Stored data
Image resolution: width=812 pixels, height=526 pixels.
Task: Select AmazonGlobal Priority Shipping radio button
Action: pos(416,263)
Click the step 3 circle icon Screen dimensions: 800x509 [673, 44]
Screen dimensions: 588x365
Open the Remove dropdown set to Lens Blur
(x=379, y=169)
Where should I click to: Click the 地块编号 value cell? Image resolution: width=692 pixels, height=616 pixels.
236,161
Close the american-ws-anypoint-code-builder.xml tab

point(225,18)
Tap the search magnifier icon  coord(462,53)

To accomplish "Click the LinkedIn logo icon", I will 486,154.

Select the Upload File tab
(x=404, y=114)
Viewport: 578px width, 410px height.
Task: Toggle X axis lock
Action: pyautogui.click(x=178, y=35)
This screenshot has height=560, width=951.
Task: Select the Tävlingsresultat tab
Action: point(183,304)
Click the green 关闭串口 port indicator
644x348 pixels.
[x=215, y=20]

---

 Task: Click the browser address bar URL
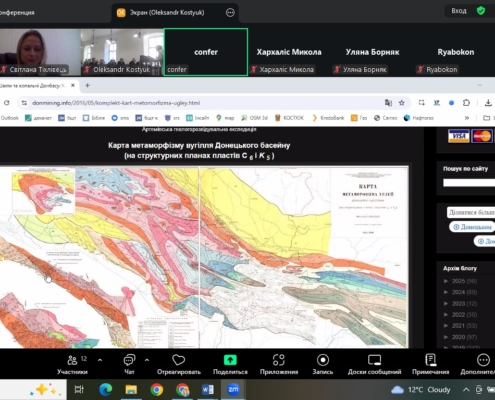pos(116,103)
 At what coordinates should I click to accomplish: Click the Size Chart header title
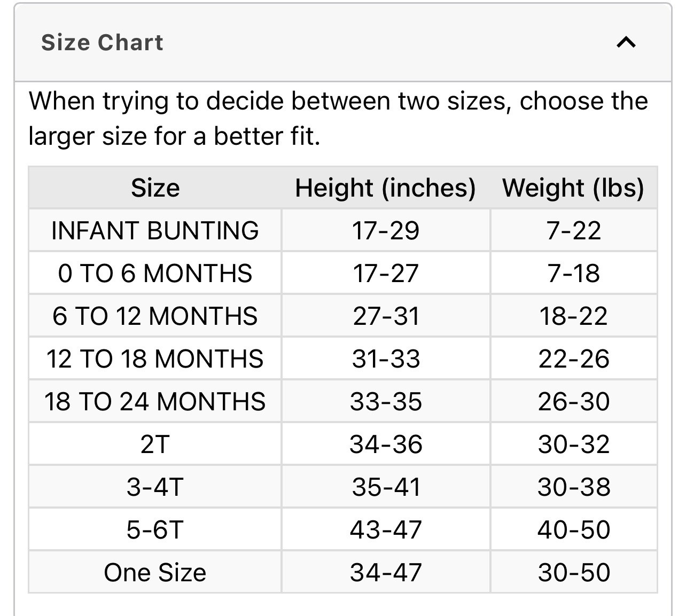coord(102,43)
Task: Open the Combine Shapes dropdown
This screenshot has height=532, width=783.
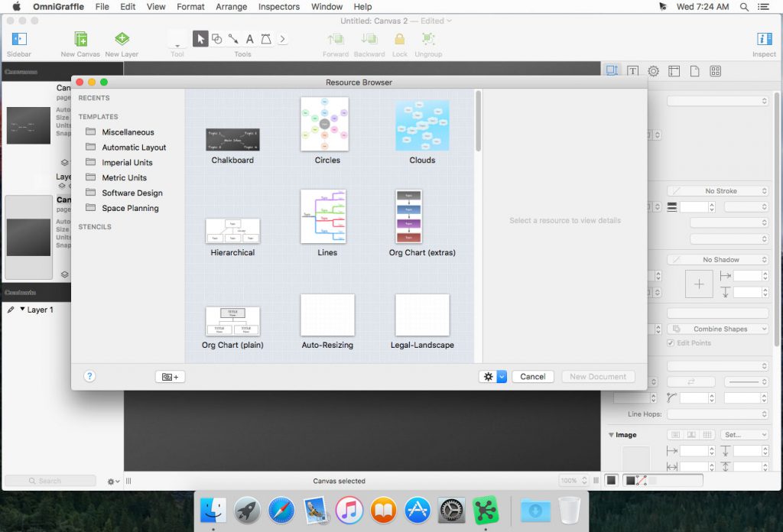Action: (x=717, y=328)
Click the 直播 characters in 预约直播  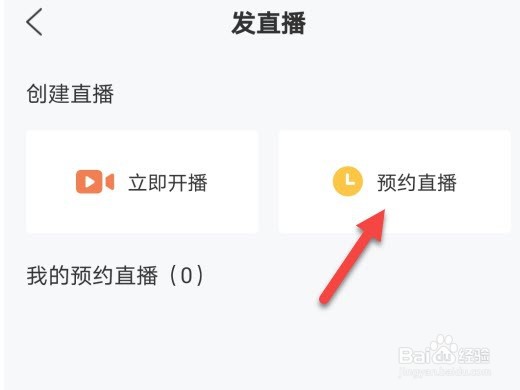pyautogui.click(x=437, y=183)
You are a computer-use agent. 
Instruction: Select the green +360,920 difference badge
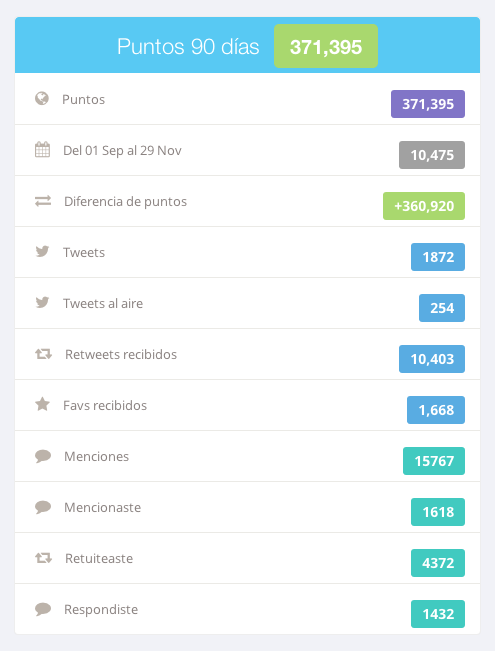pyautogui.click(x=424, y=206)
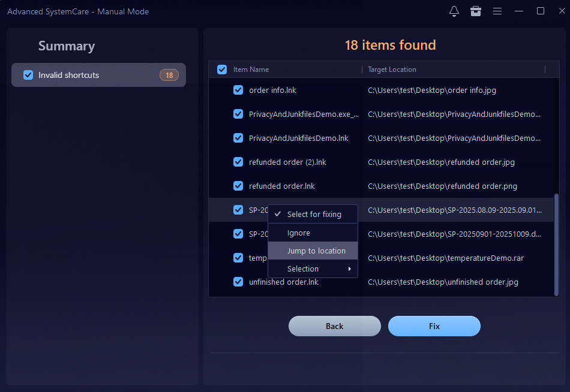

==

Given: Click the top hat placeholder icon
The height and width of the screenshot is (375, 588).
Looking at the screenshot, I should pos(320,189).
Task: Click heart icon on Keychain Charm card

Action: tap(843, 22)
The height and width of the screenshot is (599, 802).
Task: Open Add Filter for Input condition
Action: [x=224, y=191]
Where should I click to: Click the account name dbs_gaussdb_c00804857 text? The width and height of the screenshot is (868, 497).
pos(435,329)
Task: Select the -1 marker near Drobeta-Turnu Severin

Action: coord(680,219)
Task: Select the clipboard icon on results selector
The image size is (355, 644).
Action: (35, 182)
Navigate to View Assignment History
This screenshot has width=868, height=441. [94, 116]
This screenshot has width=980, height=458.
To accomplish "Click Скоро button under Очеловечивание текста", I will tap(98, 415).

* [About this task]: Take every line from the data above that holds "dimensions" and copy it out.

* [Response to the exercise]:
Click the step 3 circle icon Screen dimensions: 800x509 [673, 44]
Screen dimensions: 588x365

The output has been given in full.